Last year, new-age Indian comedy’s reputation came under strain when allegations under the #MeToo movement exposed a darker side of the circuit. Since them, the big three comedy groups: All India Bakchod, SNG Comedy and East India Comedy, have either disbanded or had founding members quit. The trio with close to 55 lakh YouTube subscribers between them created videos with millions upon millions of views. It’s not a blanket shift, but some are looking to explore newer avenues and new material by doing it alone. “People would say they would want to become like AIB in terms of virality, but that wasn’t everyone’s dream. Everyone didn’t want to be content creators or an advertising agency,” says Pathak.

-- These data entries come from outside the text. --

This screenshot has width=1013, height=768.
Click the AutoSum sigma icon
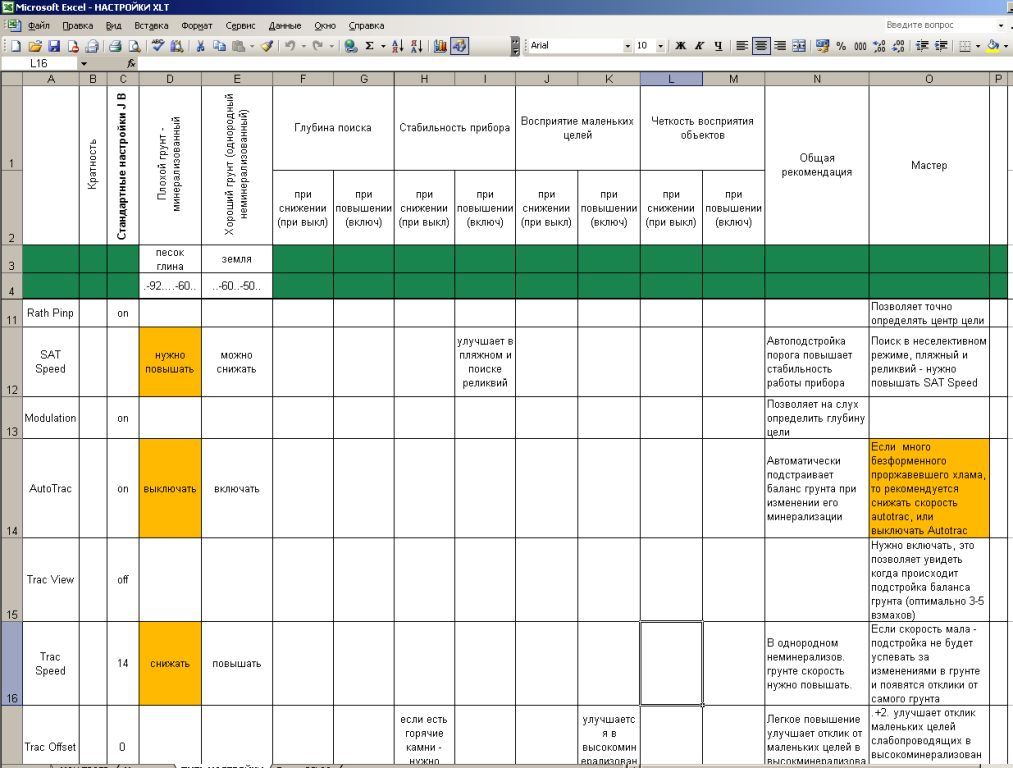click(x=369, y=46)
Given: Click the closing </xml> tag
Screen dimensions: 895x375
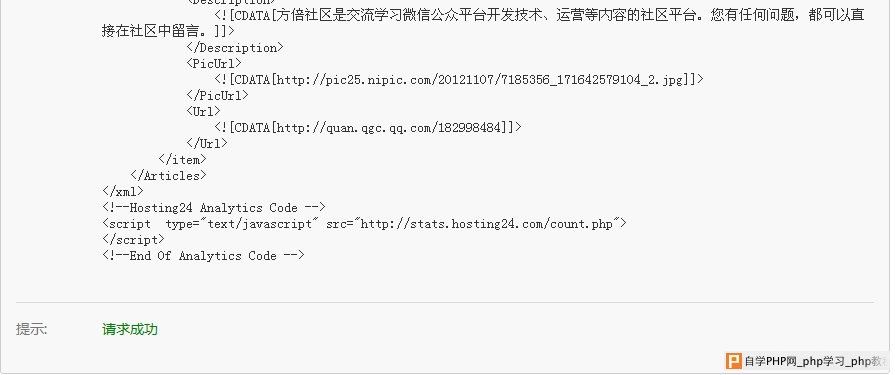Looking at the screenshot, I should [123, 191].
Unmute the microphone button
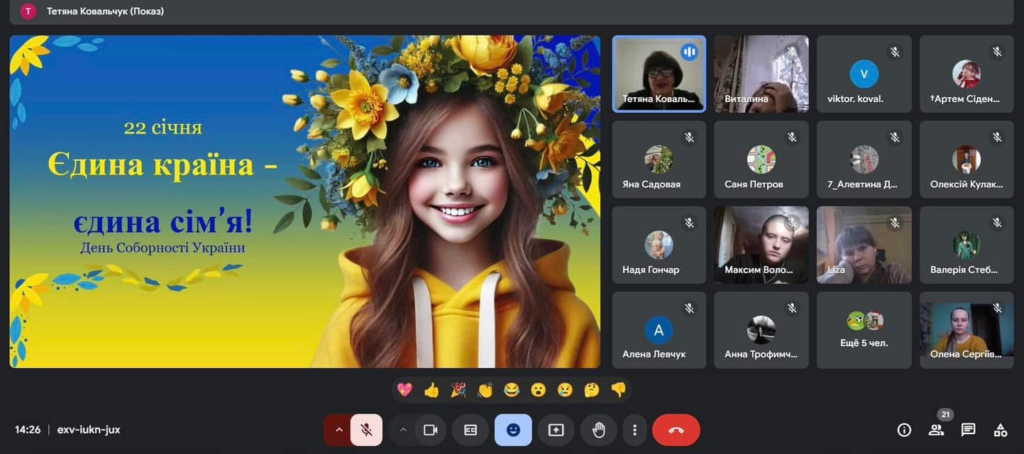 click(x=366, y=430)
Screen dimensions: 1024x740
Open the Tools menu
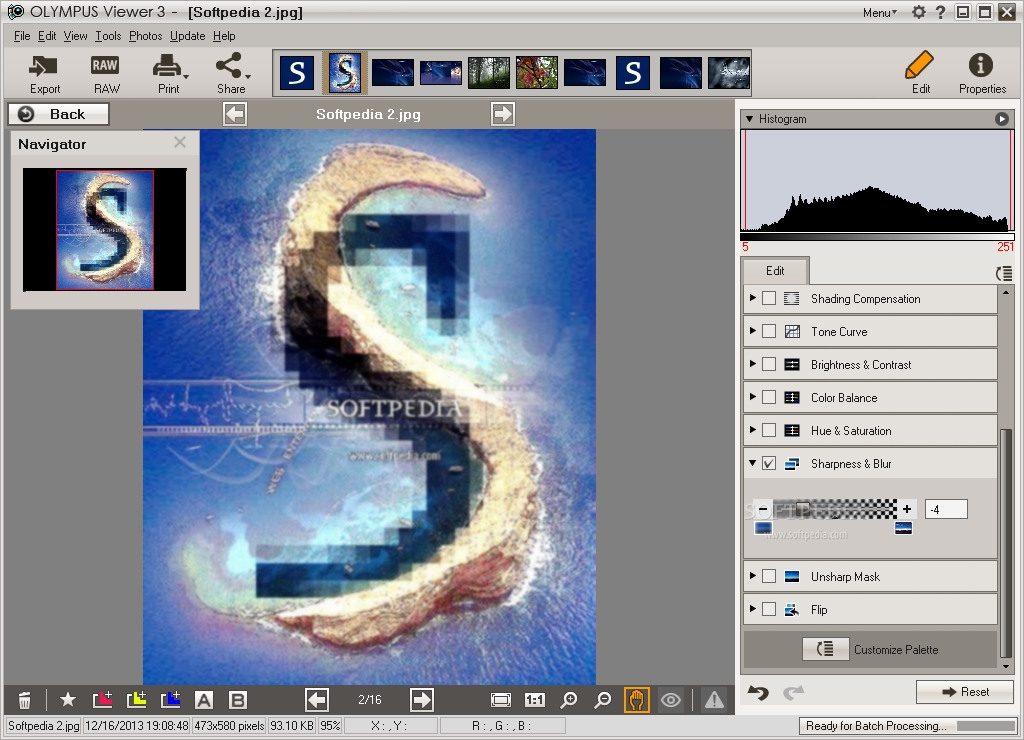108,36
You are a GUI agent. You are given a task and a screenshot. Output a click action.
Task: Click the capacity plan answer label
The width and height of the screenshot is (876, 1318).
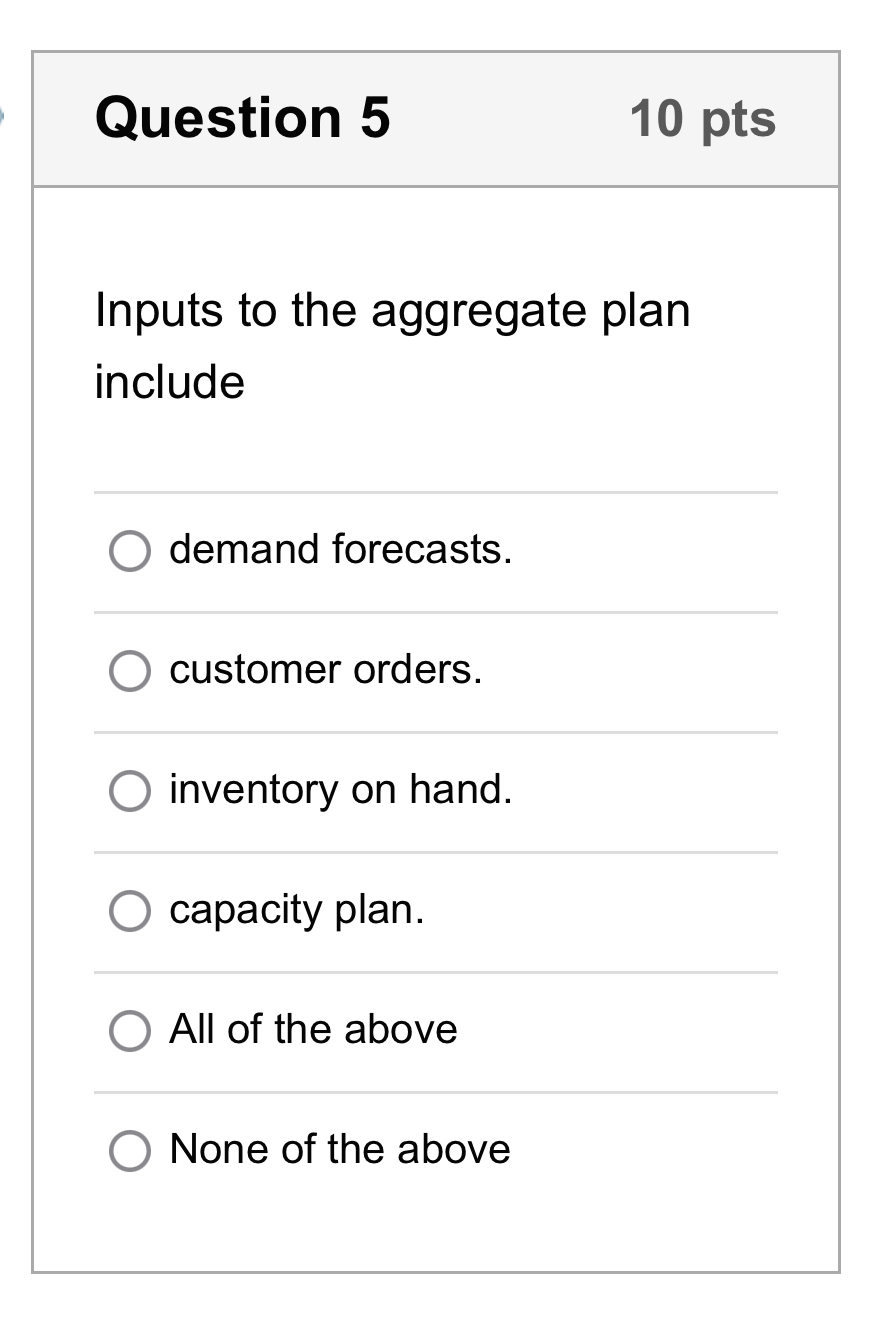coord(296,910)
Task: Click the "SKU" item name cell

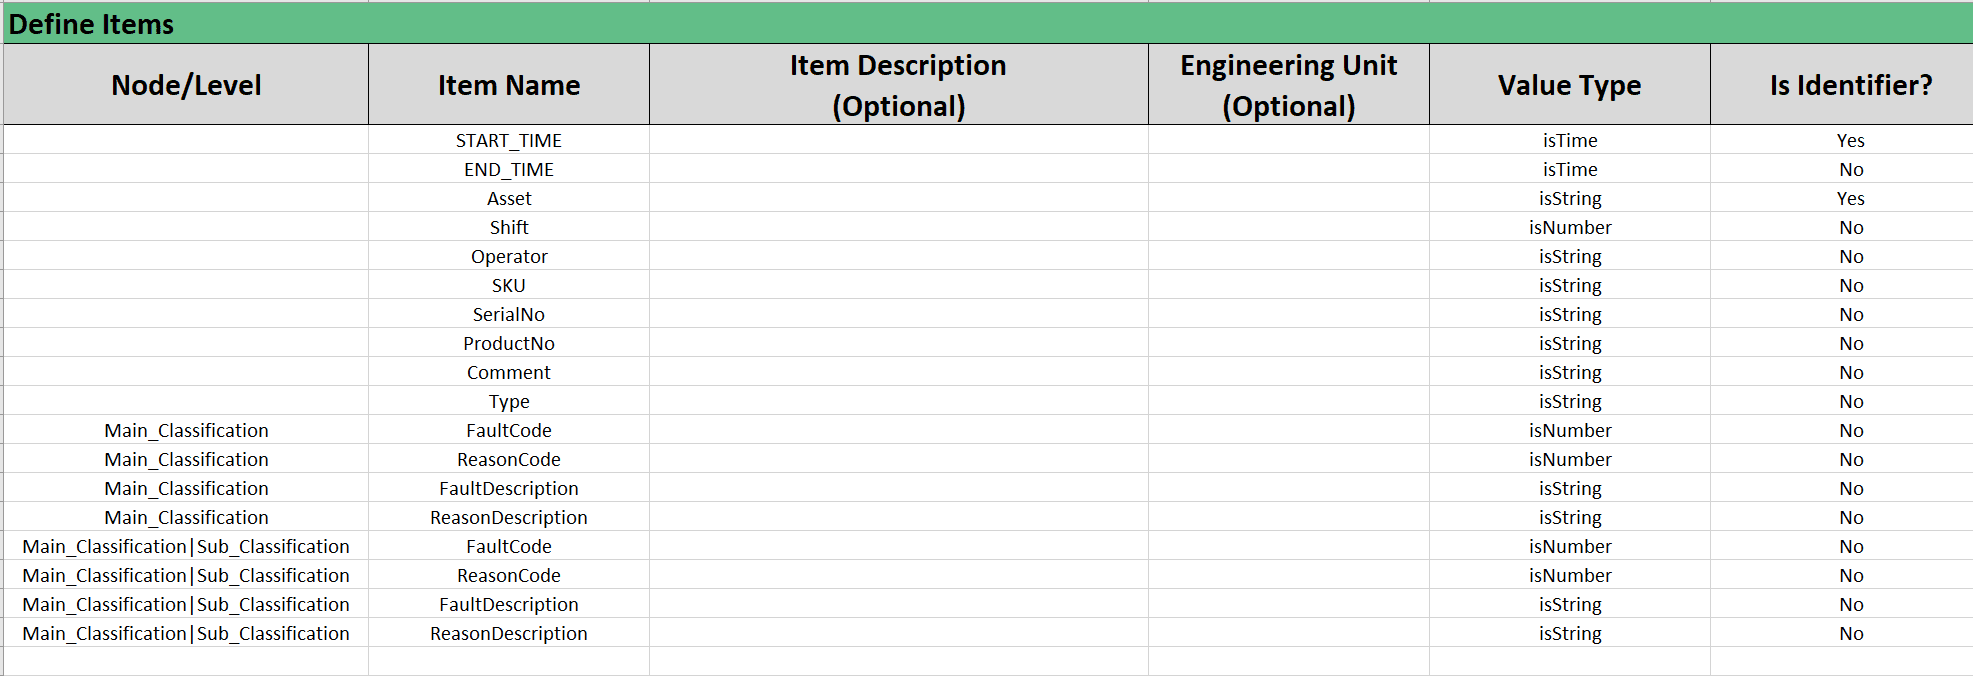Action: (x=508, y=285)
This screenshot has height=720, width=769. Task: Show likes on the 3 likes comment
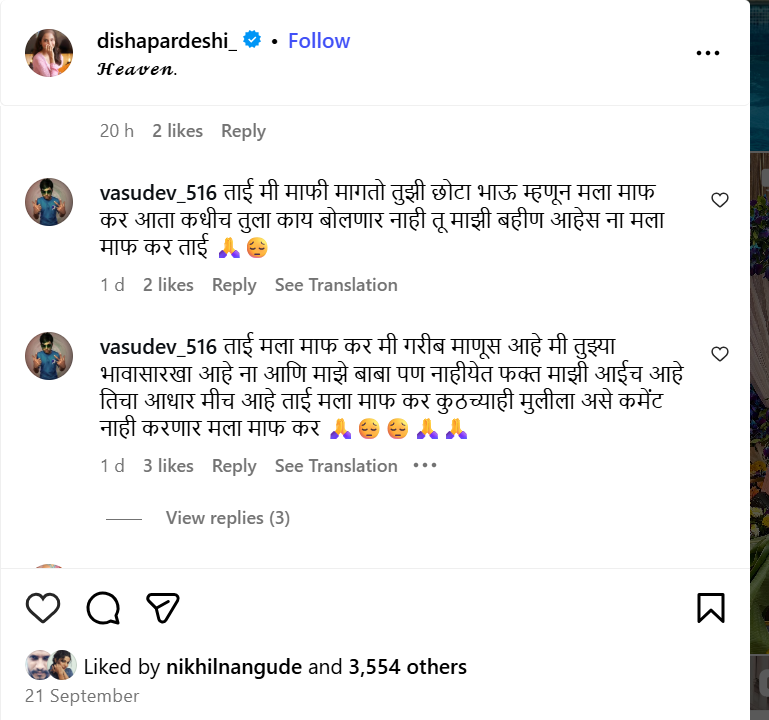(168, 466)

Apart from going viral with collectives, YouTube, of course, has again been a way to break out independently. The commercial sense it makes to go viral is lost on no one. Varun Thakur, who along with Shah and two others split from SNG in January, says: “There was a time when YouTube completely took over and there was a direct correlation between popularity there and show tickets. .”
But Sethi says that it isn’t as easy as it sounds. “In a fledgling industry, a viral YouTube video isn’t a sign that ‘you’ve made it’. Craft takes time. Every comic who does two open mics calls himself a comedian. You have to do comedy for more than 20 years to be a comic, in my opinion. It takes at least five years to find your voice,” says Sethi.
It’s a space where individual and collective careers have to be managed parallely. “Even when we were a part of SNG and EIC, everyone had their individual careers as comedians. When material gets over, you go back to open mics and continue to do open mics till you get new material—that’s how comedy works. The need for comedy in the country is also different from when it started and with time content matures. Everyone has been trying to find their voice,” says Shah.
One person who has found a way with his words is Kunal Kamra. His latest video hit a million views on YouTube the day it released. The 12-minute act begins with the cracker: “Yeh mere aur Ambaniji ke beech mein Modiji kya kar rahe hain? (What is Modi ji doing in between me and Ambani ji?).” Kamra says that it took him a year-and-a-half to polish the act, playing with words until he cut down from the original 20 minutes. “To hold someone’s attention right now is like asking them to write you a part of their will,” he says.
With election fever around, comedy is getting more political too. Even TV comics, of the Great Indian Laughter Challenge fame, like Rajeev Nigam and Rehman Khan, have hopped on to the digital circuit, putting up videos of their acts. Pathak feels when there are movies and web-series using the same principles that publications do for trending stories, how can stand-up be far behind.
Post-MeToo, a discomfort lingers. Rehman Khan’s mention, for instance, rang a warning bell to most comics Outlook spoke to. In 2016, he was arrested on charges of rape but is still putting up stuff online. Jeeveshu Ahluwalia, a comic accused of “date-rape”, has also been actively performing on the circuit. “It’s tricky because not everyone faces repercussions,” says Noronha. “Some people should be banned from performing but nobody takes the call, and men support men,” says Sethi. “Honestly, it’s a good thing that these collectives died because they mostly had men with no women being showcased.”
Sexism and other forms of discrimination are present in most industries. The reason why comedy really caught on was because the scene was vocal, willing to look inwards and move ahead; a part of why the scene paves its own ways, pushing boundaries in the discourse while it’s at it.